17. Schizophrenia and States of Dreaming

It reflects the condition of people with schizophrenia since their thoughts are always disorganized during wakefulness; similarly, dreams portray a situation where one's mind is disorganized. With such similar patterns in the brain activity during the dream state, a dream can be described as a short journey into the kind of mental bedlam that others experience every day.

18. Acting Out Dreams: REM Sleep Behavior Disorder (RBD)

Individuals with RBD act their dreams out because their body is unable to enter into the temporary paralysis that characterizes REM sleep. In this situation, the person is highly susceptible to getting into dangerous situations should the dream scene include violence or other forms of intensity. Of course, this needs treatment so that injury to the dreamer and the sleep partner can be prevented.

19. Dreams Power Creativity

It is well-known that creativity and dreams have been closely interlinked. A person who doesn't dream much usually loses out in matters of creativity and problem-solving. Having this dream journal beside one's bed allows the writing down of fragments remembered upon waking up and serves as an idea well for the creative projects.

20. Chase Dreams: Confronting Fears in Dreamland

Being chased is considered one of those universal nightmares. The pursuer can be anything from monsters to animals, or even intimidating figures from your real life. Most of those pursuits in dreams would relate to unresolved fears or unresolved situations in your waking life, in which you are going through tension. Identifying who gives chase in your dream could help you face the problem squarely in the face.

21. Familiar Faces in Dreams

Your brain can't create new faces when you sleep. Every face that appears in your dream is from someone you have seen, either consciously or unconsciously, somewhere in your life. Even if some of the faces seem unfamiliar, more often than not, your brain could have stored the image from a chance encounter, like people you happened to pass on the street.

22. The Power of Smell in a Dream

Believe it or not, odors can influence our dreaming. In one study, for instance, people exposed to foul odors that smelled like rotten eggs reported nightmares, while others, who were exposed to more sweet-smelling fragrances smelling like roses, reported higher ratios of dreams that were pleasant. Odors can radically alter the emotional tone in a dream, even if the dream is not about the odor itself.

23. Do Babies Dream?

As infants spend so much time in REM sleep, it is assumed by scientists that they do dream. As none can ever tell the truth, most likely the babies are dreaming about the familiar faces and sensations from their day-to-day experiences. Nightmares usually do not happen until the age of two, by which their imagination would have started to develop.

24. Animals Sleep Too

Some studies prove that animals actually do experience REM sleep; hence, they also dream like human beings. Research on rats proves that they actually trot the tape of events occurring when they were awake during their sleep, as done by human beings.

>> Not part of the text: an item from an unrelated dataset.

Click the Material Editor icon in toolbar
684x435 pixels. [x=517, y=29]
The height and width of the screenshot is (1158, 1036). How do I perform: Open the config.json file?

Dogs and cats are seen to twitch or shift during their sleep, perhaps dreaming of running after balls or preying respectively.

25. Fever Dream That Gave Us The Terminator

But probably the most iconic science fiction movies born from a fever dream is Terminator. Fighting against a 102-degree fever, he dreamed of a robotic torso crawling from an explosion; the image clung to him while he created the relentless assassin now known as The Terminator.

Conclusion: Dreaming-A Window into the Mind

Ranging from tapping into the subconscious mind and fostering creativity to solving complicated problems, few people realize that dreams serve other purposes other than transient ones. As a matter of fact, some of the biggest scientific discoveries and profound pieces of art known to humankind have been facilitated through dreams. As we unmask more mysteries of dreams, obviously, there are secrets kept by the surreal world of dreams.